Friday, September 15, 2006
A World of Our Making
During this week commemorating September 11, 2001, and reading the daily newspaper reminders of the violence that has followed, who among us isn’t heart-sick? We see evidence everywhere of our powers to dismantle, to unravel. It’s harder to find evidence of the opposite.
But here’s a modest example of people literally making order from threads of chaos: the sudden resurgence of knitting as a hand craft. It’s a veritable revolution unfurling all around us. It’s a good, if surprising, post-9/11 story, of knitting shops springing up in our area, and knitting groups hatching in schools and among circles of friends. I myself am a slow study, but I have watched those close to me pick up needles and begin making things, and I am learning to see the world differently through their eyes. Recently, a 7th grade knitter leaned in close to my ordinary store-bought shirt with a furrowed brow, plucked it with two fingers and said delightedly, “Huh! Stockinette stitch, with two-by-two ribbing.” What she saw is what many of us forget: So much of the world is made, a testament to turning our ingenious hands toward creation rather than destruction.

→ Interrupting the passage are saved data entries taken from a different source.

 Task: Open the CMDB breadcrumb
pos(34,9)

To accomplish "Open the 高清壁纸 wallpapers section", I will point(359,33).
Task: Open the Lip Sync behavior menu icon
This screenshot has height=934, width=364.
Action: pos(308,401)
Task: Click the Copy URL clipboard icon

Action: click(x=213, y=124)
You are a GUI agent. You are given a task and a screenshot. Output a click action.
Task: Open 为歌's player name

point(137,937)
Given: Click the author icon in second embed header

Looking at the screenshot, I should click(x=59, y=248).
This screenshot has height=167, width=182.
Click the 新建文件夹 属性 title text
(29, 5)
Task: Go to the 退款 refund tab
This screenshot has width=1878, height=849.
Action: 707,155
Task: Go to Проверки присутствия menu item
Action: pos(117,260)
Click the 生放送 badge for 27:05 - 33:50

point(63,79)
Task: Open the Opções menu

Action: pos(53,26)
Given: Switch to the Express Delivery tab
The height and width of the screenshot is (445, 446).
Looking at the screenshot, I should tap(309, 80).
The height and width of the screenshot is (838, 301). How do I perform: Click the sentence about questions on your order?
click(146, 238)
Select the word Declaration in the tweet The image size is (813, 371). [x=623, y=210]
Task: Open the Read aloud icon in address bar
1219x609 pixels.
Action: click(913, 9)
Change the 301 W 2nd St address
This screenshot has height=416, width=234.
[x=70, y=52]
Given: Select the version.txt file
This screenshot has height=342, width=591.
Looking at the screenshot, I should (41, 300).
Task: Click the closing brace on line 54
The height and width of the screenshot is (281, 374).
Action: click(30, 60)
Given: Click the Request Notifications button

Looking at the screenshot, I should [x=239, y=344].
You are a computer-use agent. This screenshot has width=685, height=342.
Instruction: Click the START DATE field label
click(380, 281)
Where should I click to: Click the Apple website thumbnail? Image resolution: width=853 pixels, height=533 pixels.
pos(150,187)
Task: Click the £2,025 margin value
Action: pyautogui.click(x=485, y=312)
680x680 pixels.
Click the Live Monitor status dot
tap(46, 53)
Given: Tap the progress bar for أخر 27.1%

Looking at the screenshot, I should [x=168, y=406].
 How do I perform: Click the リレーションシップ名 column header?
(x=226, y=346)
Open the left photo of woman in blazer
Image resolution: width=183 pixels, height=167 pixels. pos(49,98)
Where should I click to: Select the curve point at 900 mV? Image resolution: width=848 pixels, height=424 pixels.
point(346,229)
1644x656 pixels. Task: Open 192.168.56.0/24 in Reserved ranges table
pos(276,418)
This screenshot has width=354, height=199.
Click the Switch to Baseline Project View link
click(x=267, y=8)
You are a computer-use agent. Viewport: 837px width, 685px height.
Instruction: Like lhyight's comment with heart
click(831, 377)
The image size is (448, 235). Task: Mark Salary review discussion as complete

As with any craft, once you peek your head inside the world of experts, you are never the same. Learn to paint and suddenly you see brush strokes and technique where once you saw only pictures in frames. You’re newly literate; you can interpret and appreciate yet another language of human creation.
Critics claim that folk arts like knitting are simple-minded nostalgia for a simpler age. But I think it’s just the opposite – crafters see that we need a productive response to a destructive time. And knitting is wonderfully counter-intuitive – just right for today’s crazy-making politics. Being “tied up in knots” is usually bad, but in knitting it produces beautiful clothing to comfort and warm us. Knitting is perfectly portable, so that after an hour of conversation with friends in a café, your fingers flying as quickly as your ideas, you’ve got tactile evidence of your time together, the richly looped fibers making visual the interlocking acts of risk and safety that hold relationships together.
A knitter’s view is hopeful: My friend Elizabeth reminds me serenely, when I’m blundering through my simple projects, “A repeated mistake is a design element.” Knitting teaches patience. I look at a wretched tangle of yarn and see aspects of my life or our political situation that are just as snarled, and that tempt me to despair. My friend the master knitter calmly spreads the mess out on a table, begins teasing the strands apart, and by the time our coffee mugs are empty she’s holding a tidily wrapped sphere and has the satisfied smile of someone who has made order from chaos. Why resist such a useful metaphor?
There’s a reason wags have called knitting “the new yoga.” Like few other secular activities, knitting creates space for self-reflection in a world that largely views contemplation as unproductive. The repetitive motion and softly clicking needles evoke the handling of prayer beads; you can lose and find yourself in the rhythm of the stitches. It’s also like walking a labyrinth, but knitting captures your winding path in a garment that can become a gift for others. Knitting also just feels good. In our phobic world where we buy squirt-bottles of hand sanitizer to erase traces of human contact, knitting brings us back in touch with the world, inviting us to wrap our fingers around springy animal wool and fine cotton fibers that drew life from soil.
Our natural world is turning toward a season of decay; don’t we all have overripe tomatoes bruising and weeping on our kitchen counters? Lots of animals are packing up for the winter, but I’ve taken heart from the penny-sized garden spiders still crafting their daring webs every night in our doorframes. ‘See?’ they seem to say, ‘Now’s just the time to create beauty, to weave together our otherwise broken world.’ Can we, with half as many appendages but a lot more power, create some order from this chaos? We don’t have to accept the world that’s been handed to us. We can take it in hand and make something new.